Growing melons

This year, one of the new crops we’ve tried out has been melons.

We planted Sutton’s Musk (F1 Emir) melon seeds from the James Wong collection – and grew the seedlings on in our greenhouse. The pack says these melons will grow in the UK without a greenhouse but as we had space in ours, and our garden gets a fair bit of wind, we thought they’d do better inside lenders bad credit

And today we harvested our first melon. We have about another 10 nearly ready, and more coming on. This first one was very sweet and tasty, so melon growing seems to be a success.probiotic supplement amazon

Free fertiliser…

There are many benefits to living in Carlingcott – the rolling hills, lovely neighbours… and the cow farm over the road which gives a year-round supply of fantastic manure for our garden!


We’re stocking up again for a second year with manure that we’ll plant our squashes and pumpkins into. They can withstand its potency at the moment, and by next spring it will have rotted down enough for us to dig into the vegetable beds.

Free fertiliser – what more could you ask for? 😀


Wild garlic pesto lunch

There is an abundance of wild garlic growing around us at the moment – event if you don’t recognise the plant, you can’t miss the potent smell when out for walks.

We picked some while we were walking Arthur this morning and David made a tasty wild garlic pesto for our lunch. Yum!

All you need is:

– two handfuls of wild garlic leaves
– a handful of hard cheese. The parmesan that is really cheap in Lidl is ideal.
– a handful of pine nuts
– a good generous slosh of olive oil

Bung the lot together in a blender and give it a whizz. You can add more olive oil if its too dry. Then mix through pasta (David follows his Italian Grandma’s recipe and makes his own which is fantastic!) and add any other ingredients you want. Voila!
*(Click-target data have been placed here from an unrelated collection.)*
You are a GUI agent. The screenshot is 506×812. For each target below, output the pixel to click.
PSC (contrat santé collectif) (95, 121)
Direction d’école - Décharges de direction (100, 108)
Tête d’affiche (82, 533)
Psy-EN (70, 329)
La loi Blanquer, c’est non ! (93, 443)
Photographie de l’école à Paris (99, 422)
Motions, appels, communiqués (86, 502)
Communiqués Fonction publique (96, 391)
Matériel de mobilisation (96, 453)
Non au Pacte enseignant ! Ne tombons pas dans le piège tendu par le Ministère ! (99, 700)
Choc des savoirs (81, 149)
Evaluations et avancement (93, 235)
*If you freeze the leaves you can make pesto with hazelnuts from the hedgerow instead of expensive pine nuts in the autumn.

Vegetable sowing is a go!

It has been so cold, and so dark, and so wet, that we’ve barely considered getting our vegetable seeds into the ground. However, despite what the weather might be saying, it is March, so we bought everything into the warm house instead and potted up on the kitchen table.

We’ve got our first load of tomatoes, chillis, peppers, aubergines, and our herbs in – everything that will be bought on in the greenhouse initially. It still feels too cold to be planting outside – that will wait another week!
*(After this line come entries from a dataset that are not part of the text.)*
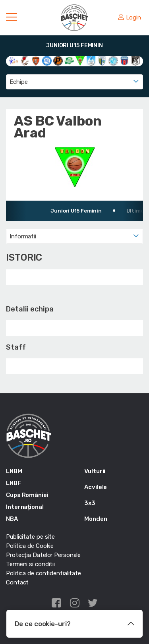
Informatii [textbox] (23, 236)
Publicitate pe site (30, 537)
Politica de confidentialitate (43, 573)
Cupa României (27, 495)
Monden (95, 519)
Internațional (25, 507)
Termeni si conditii (30, 564)
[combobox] (74, 82)
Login (130, 17)
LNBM (14, 471)
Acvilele (95, 487)
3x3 (90, 503)
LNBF (14, 483)
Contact (17, 582)
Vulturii (95, 471)
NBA (12, 519)
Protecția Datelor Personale (43, 555)
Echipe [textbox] (18, 82)
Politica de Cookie (30, 546)
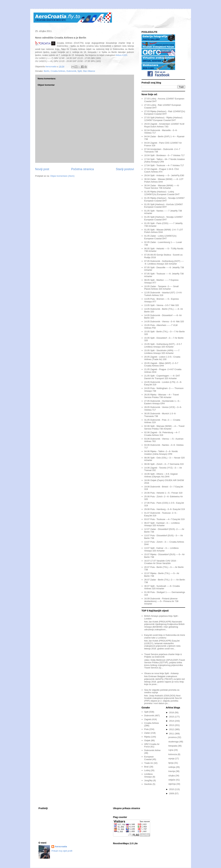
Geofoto (148, 784)
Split (79, 71)
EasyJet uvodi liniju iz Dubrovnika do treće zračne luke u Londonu (165, 636)
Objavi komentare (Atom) (62, 176)
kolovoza (173, 754)
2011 (172, 734)
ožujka (172, 775)
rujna (171, 750)
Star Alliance (89, 71)
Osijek (147, 740)
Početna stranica (82, 169)
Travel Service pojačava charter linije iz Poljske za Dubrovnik (163, 655)
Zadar (147, 733)
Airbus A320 (121, 55)
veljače (172, 780)
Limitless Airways (148, 775)
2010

We used the spreadsheet we put together in January to make sure we didn’t miss anything. We also had all of the seeds ready filed in our new seed box that David’s mother gave us for Christmas, which will make successional sowing easier this year.

I picked up these great seed trays in the garden centre when they were on half price, they allow you to take out individual pots and make transplanting a doddle. Last year we ended up breaking some of the delicate little seedlings because the trays we used allowed all of their roots to tangle, but these should make a big difference.